If Down syndrome is suspected after a child is born, a diagnosis can be made via chromosome analysis.

Amniocentesis is performed between 16 and 20 weeks of pregnancy. During this procedure, a thin needle is inserted through the abdominal wall and a small sample of amniotic fluid is taken. The sample is analyzed for chromosome anomalies.

Chorionic villus sampling (CVS) is done between 11 and 12 weeks of pregnancy. It involves the collection a chorionic villus cell sample from the placenta either through insertion of a needle in the abdominal wall or through a catheter in the vagina. The chromosomes in CVS are analyzed for deviations.

For percutaneous umbilical blood sampling (PUB), fetal blood is taken from the umbilical cord using a needle inserted through the abdominal wall. The blood sample is examined for chromosome abnormalities. It is usually performed after week 18.

What about cognitive impairment in Down syndrome?

The most common condition associated with Down syndrome is cognitive impairment. Cognitive development is often delayed, and all individuals with Down syndrome have mild to severe learning difficulties that last throughout their lives.

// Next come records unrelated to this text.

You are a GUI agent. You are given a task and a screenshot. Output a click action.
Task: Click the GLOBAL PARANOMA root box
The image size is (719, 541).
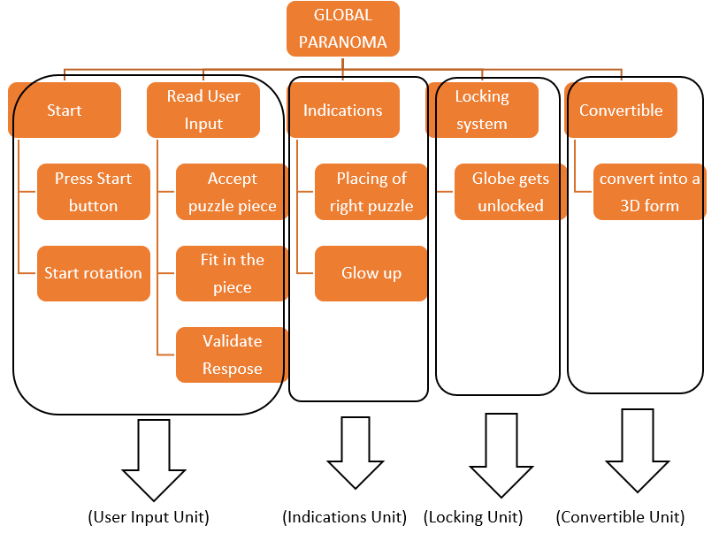coord(342,28)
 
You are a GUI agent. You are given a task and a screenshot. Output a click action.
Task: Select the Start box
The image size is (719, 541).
coord(65,110)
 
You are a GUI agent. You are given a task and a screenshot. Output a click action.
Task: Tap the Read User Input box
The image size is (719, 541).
coord(203,110)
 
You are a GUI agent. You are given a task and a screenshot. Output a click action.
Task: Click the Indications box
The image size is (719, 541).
coord(343,110)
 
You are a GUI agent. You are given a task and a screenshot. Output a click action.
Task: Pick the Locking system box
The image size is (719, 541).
coord(482,110)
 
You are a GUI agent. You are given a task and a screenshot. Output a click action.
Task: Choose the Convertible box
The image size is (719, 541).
coord(621,110)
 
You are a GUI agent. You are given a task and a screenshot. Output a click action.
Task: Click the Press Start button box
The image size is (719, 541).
coord(94,192)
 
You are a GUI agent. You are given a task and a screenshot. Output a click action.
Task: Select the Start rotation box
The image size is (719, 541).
coord(94,273)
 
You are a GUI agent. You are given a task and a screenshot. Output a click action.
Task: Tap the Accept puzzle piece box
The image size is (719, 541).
coord(232,192)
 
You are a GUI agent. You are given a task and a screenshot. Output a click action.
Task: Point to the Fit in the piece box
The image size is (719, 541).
coord(232,273)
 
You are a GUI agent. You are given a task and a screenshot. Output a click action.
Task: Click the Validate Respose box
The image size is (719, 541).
coord(232,354)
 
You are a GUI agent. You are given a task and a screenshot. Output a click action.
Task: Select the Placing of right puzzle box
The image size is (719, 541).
coord(371,192)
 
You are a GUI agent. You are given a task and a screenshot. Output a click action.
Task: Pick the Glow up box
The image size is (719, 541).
coord(371,273)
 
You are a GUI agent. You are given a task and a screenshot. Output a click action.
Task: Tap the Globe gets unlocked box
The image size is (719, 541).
coord(510,192)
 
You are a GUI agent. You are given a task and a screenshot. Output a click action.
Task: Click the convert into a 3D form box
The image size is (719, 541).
coord(649,192)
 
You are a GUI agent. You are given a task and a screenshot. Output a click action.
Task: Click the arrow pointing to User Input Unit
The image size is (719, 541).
coord(154,460)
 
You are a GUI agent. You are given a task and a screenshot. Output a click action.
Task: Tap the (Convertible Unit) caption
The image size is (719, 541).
coord(620,517)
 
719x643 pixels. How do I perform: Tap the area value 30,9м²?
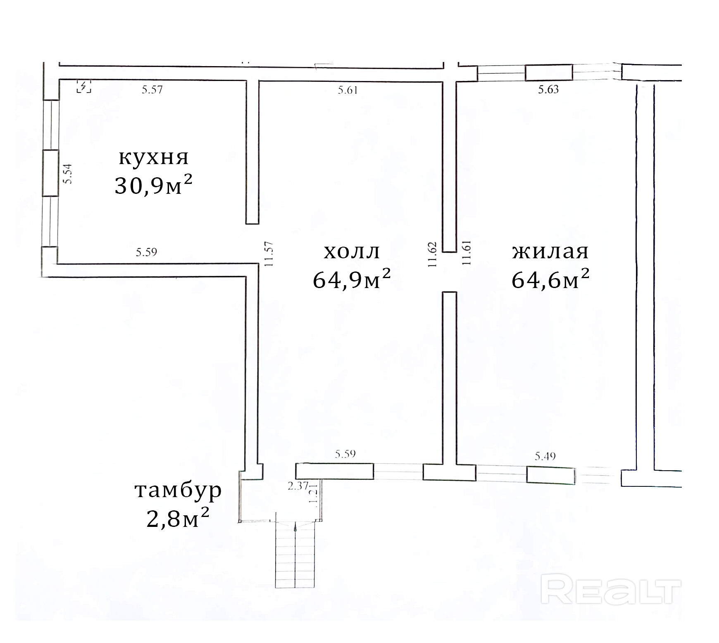153,186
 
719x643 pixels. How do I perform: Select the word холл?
352,252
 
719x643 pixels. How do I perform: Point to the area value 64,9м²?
352,280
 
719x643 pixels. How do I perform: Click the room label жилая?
550,252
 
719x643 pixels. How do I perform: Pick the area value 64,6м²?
550,280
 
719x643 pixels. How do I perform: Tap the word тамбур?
178,490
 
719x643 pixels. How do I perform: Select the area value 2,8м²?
178,519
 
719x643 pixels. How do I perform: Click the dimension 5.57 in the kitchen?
152,90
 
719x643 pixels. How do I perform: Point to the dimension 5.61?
348,90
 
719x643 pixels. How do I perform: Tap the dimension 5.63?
548,90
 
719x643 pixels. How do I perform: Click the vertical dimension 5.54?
67,174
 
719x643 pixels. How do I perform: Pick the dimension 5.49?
545,456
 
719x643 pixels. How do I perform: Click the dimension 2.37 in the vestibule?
298,486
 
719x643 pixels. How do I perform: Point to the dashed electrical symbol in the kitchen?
84,87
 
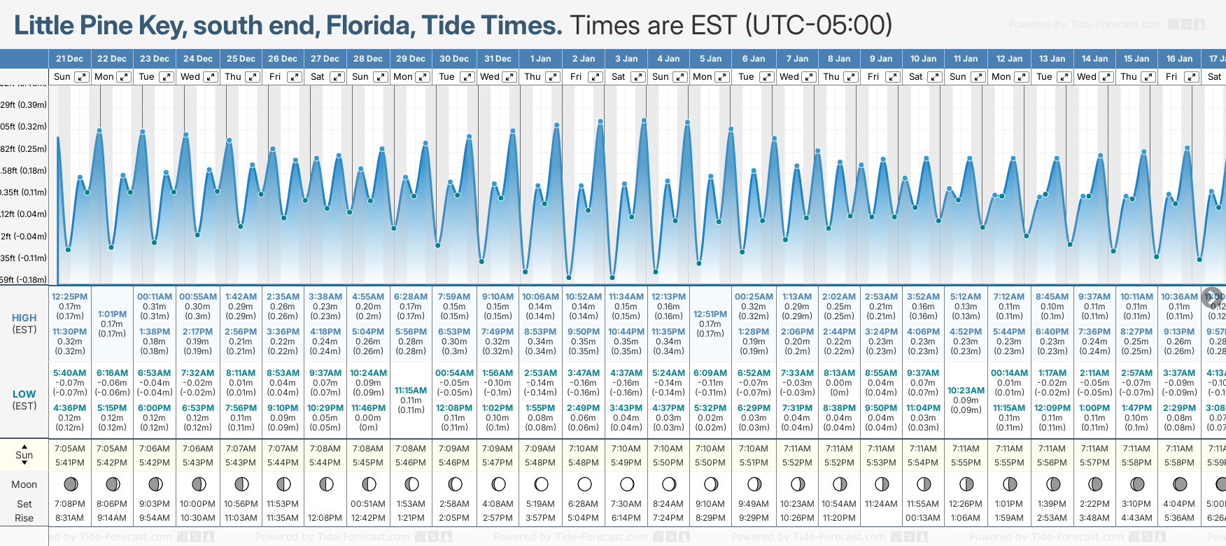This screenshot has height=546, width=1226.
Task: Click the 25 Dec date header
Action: click(x=241, y=59)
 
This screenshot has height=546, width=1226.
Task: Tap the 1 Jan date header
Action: click(x=540, y=59)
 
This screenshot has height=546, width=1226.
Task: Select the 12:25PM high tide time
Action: click(x=69, y=297)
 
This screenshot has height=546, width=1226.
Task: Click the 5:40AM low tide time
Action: click(x=69, y=373)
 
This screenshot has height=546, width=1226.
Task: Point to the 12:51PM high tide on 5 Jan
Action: click(x=710, y=314)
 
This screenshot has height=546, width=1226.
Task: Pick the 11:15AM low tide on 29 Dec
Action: click(x=411, y=391)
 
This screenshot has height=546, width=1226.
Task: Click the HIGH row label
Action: click(x=24, y=318)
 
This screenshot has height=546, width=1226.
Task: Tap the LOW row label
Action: click(x=24, y=394)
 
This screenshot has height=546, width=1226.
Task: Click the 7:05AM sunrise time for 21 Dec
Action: click(x=69, y=449)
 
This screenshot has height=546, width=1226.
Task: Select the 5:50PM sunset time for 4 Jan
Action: click(x=668, y=463)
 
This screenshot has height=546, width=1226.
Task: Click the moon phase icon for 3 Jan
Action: click(x=627, y=484)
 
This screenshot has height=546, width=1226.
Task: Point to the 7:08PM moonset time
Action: click(x=69, y=504)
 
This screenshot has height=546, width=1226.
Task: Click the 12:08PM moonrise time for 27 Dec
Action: click(x=325, y=518)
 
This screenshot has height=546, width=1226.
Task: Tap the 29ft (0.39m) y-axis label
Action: click(x=24, y=105)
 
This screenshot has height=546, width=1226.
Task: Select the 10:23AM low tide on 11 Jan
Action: click(x=966, y=391)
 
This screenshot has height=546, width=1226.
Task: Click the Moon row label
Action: click(x=24, y=484)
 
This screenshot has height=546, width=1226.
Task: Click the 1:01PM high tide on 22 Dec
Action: click(x=112, y=314)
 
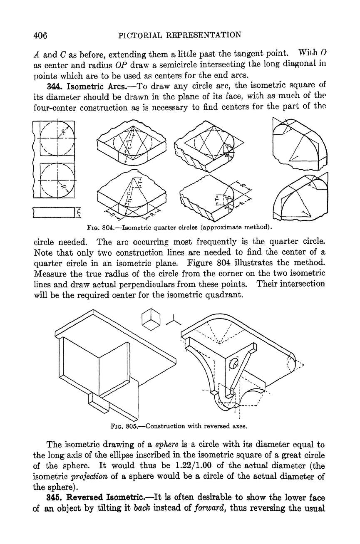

How the extra chromosome 21 leads to cognitive impairment is not entirely clear. The average brain size of a person with Down syndrome is small and scientists have found alterations in the structure and function of certain brain areas such as the hippocampus and cerebellum. Particularly affected is the hippocampus, which is responsible for learning and memory. Scientists are using human studies and animal models of Down syndrome to find out which specific genes on the extra chromosome 21 lead to different aspects of cognitive impairment.